**Check your understanding:**
A) Reproduce everything in the article on Germany's Synodal Path from "By Inés San" down to "most critical members.".
B) Summarize the article on Germany's Synodal Path in two sentences.

**Text for analysis:**
==*==
International News

Critics Charge German ‘Synodal Path’ Exploits Suffering of Abuse Victims

Lay leaders and bishops are seen Jan. 31, 2020, during the synodal assembly in Frankfurt, Germany. Pictured at the front table, from left, are Thomas Sternberg, president of the Central Committee of German Catholics; Cardinal Reinhard Marx of Munich and Freising, president of the German bishops’ conference; Auxiliary Bishop Wilfried Theising of Munster; Claudia Nothelle, member of the central committee; and Karin Kortmann, vice president of the central committee. (Photo: CNS/Harald Oppitz, KNA)

By Inés San Martín

ROME (Crux) — Two years ago, the German church embarked on its most ambitious effort yet to fight clerical sexual abuse and to stop the hemorrhaging of faithful that followed. As the program took shape, it seemed to adopt a much more sweeping agenda, touching on virtually every aspect of Catholic life.

As what’s come to be called the German “Synodal Path” begins forwarding its mid-term conclusions to Rome, many lay activists and bishops are describing the process as a historic and inspiring moment, a potential springtime of sweeping reform and renewal in Catholic life.

The need for a comprehensive initiative that would help address the clerical sexual abuse crisis in Germany, that has seen hundreds of new allegations in recent years, is not called into question, even by the path’s most critical members.
==*==
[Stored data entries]
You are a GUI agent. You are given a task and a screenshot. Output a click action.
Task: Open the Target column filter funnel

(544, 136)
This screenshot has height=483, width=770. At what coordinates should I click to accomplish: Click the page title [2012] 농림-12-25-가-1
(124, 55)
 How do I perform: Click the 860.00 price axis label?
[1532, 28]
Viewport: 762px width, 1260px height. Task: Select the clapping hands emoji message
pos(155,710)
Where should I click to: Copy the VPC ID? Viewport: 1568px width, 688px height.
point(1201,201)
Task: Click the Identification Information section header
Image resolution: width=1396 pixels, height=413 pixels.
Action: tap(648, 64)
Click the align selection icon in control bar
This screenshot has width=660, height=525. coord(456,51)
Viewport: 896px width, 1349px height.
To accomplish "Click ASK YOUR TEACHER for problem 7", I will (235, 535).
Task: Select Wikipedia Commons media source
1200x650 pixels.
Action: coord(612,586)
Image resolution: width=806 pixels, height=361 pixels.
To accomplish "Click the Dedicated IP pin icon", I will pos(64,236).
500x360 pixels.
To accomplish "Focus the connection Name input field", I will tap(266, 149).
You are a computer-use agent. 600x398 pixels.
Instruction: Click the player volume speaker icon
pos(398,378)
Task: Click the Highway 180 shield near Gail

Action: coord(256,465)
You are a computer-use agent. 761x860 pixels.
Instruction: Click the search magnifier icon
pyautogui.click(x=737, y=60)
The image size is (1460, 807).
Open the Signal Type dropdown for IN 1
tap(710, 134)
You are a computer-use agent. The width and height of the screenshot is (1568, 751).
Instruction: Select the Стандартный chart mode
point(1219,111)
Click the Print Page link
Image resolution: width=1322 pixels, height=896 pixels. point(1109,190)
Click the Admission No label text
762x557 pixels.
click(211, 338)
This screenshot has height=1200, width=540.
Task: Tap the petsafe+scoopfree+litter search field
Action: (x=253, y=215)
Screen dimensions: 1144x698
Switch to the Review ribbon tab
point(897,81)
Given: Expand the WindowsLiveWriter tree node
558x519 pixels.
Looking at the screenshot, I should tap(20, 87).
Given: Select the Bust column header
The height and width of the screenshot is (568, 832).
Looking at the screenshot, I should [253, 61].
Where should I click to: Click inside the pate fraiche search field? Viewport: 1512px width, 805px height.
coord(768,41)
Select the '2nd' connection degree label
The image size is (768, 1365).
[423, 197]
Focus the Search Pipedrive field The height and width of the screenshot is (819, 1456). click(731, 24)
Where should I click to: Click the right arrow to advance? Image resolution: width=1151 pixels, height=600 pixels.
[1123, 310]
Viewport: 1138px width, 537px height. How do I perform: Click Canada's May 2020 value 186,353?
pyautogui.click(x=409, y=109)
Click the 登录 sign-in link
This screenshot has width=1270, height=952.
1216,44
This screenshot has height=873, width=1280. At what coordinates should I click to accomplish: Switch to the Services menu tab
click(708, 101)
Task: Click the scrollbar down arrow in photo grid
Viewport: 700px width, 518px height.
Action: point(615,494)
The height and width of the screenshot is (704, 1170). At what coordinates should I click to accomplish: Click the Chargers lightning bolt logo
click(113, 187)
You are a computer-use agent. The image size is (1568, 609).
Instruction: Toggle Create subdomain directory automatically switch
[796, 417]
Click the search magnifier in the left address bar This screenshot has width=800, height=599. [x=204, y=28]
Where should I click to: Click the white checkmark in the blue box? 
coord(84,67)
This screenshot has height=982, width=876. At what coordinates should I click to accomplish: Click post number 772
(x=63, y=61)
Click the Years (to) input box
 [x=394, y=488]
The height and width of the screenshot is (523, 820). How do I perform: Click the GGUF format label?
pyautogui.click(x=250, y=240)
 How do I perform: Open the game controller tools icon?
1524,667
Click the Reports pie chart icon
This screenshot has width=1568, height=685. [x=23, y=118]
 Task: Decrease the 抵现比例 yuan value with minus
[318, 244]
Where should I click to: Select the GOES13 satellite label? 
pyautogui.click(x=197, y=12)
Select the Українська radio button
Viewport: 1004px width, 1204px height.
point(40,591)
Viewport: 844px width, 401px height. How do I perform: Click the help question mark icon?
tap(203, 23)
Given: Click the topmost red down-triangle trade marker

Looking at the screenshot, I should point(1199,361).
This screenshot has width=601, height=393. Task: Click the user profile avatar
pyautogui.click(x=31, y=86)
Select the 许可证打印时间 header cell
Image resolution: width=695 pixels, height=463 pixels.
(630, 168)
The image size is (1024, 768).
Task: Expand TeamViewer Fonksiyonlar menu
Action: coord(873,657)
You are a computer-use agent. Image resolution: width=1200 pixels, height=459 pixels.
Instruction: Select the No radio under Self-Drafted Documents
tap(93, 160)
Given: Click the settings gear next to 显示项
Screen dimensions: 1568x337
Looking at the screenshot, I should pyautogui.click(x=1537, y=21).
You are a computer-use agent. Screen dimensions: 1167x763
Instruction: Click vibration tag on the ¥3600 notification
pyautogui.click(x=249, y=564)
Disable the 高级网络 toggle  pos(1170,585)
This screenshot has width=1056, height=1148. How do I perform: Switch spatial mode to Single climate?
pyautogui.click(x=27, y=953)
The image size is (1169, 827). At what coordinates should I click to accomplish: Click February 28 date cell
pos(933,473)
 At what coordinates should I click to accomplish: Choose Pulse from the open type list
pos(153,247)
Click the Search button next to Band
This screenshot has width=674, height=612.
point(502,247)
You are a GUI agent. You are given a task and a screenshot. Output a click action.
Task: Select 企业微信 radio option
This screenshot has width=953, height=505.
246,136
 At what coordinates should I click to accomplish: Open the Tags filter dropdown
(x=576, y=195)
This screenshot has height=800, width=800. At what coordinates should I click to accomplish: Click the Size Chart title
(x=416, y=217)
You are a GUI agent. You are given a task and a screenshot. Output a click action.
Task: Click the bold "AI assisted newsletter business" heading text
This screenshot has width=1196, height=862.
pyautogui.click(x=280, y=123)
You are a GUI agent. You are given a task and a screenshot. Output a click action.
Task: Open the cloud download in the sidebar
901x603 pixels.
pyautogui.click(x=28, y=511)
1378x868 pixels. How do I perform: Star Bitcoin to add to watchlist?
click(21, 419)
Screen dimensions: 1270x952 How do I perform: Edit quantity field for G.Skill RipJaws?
==*==
**Answers to the tasks:**
A)
By Inés San Martín

ROME (Crux) — Two years ago, the German church embarked on its most ambitious effort yet to fight clerical sexual abuse and to stop the hemorrhaging of faithful that followed. As the program took shape, it seemed to adopt a much more sweeping agenda, touching on virtually every aspect of Catholic life.

As what’s come to be called the German “Synodal Path” begins forwarding its mid-term conclusions to Rome, many lay activists and bishops are describing the process as a historic and inspiring moment, a potential springtime of sweeping reform and renewal in Catholic life.

The need for a comprehensive initiative that would help address the clerical sexual abuse crisis in Germany, that has seen hundreds of new allegations in recent years, is not called into question, even by the path’s most critical members.

B) Two years ago the German church began its most ambitious effort yet to fight clerical sexual abuse and stop the loss of faithful, and the program came to take on a sweeping agenda touching virtually every aspect of Catholic life. As this "Synodal Path" starts sending its mid-term conclusions to Rome, many lay activists and bishops call it a historic and inspiring moment, and even its most critical members do not question the need for such an initiative.